Write out verbatim the portion of the rows below that opens with the line containing "The image size is (918, 489)." and closes with the line containing "(930, 343).", including both of those lines.

########################################

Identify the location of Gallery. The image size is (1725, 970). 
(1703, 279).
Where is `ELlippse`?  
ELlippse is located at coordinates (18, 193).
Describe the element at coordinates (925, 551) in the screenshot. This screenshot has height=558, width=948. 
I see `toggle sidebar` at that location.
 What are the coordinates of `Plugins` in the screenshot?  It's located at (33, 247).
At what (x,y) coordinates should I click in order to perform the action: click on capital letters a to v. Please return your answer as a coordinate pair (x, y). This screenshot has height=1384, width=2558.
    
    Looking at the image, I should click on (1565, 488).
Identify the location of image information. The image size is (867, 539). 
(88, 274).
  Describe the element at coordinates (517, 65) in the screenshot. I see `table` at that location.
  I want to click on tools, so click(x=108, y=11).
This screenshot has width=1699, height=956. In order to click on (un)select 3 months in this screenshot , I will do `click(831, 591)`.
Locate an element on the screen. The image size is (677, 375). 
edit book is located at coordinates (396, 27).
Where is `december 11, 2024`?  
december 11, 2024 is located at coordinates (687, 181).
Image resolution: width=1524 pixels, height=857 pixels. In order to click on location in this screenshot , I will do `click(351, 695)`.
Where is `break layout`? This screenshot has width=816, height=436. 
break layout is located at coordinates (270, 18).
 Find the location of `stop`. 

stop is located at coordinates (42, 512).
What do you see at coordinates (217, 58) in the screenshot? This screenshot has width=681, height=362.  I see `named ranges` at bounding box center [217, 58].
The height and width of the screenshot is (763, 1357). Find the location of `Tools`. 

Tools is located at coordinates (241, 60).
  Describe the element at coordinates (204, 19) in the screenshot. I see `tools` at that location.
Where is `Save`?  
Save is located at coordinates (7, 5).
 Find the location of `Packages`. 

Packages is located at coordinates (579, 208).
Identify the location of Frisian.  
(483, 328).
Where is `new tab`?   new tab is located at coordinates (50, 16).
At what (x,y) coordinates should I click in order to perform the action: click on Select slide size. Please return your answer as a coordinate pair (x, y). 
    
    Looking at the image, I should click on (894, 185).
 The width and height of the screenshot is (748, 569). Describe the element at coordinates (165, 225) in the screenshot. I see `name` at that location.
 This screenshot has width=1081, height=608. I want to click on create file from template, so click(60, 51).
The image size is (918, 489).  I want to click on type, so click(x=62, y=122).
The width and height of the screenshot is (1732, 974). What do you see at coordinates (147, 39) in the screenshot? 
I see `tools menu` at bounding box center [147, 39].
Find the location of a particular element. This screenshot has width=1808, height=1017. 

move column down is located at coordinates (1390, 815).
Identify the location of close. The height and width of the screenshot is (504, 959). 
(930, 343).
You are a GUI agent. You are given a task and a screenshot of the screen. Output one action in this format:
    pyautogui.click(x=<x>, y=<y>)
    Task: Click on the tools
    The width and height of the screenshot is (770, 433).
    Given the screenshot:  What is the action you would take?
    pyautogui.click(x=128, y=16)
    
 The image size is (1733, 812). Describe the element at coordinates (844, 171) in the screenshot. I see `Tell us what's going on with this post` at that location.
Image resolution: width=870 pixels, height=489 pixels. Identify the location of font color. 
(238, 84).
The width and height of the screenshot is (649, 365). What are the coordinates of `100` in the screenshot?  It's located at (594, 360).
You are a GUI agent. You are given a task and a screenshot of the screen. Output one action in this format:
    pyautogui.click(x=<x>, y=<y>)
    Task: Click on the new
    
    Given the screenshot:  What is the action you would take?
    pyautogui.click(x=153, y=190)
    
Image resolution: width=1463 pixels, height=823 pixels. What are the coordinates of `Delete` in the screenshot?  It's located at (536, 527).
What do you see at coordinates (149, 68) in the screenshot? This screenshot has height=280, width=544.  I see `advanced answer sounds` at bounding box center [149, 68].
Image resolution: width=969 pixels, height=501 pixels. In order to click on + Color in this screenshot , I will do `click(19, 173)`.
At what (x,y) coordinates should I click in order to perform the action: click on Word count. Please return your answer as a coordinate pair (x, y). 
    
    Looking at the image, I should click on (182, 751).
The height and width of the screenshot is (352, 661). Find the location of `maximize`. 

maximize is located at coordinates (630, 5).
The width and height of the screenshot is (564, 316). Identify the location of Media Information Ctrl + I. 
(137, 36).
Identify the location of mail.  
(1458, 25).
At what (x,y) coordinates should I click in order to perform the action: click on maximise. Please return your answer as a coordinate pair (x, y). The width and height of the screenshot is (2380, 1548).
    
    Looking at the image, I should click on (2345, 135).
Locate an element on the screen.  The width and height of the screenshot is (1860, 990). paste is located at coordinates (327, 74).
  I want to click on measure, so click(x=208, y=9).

########################################

(SOLVED EXERCISE)
The image size is (918, 489).  I want to click on type, so click(x=62, y=122).
The width and height of the screenshot is (1732, 974). What do you see at coordinates (147, 39) in the screenshot? 
I see `tools menu` at bounding box center [147, 39].
Find the location of a particular element. This screenshot has width=1808, height=1017. 

move column down is located at coordinates (1390, 815).
Identify the location of close. The height and width of the screenshot is (504, 959). 
(930, 343).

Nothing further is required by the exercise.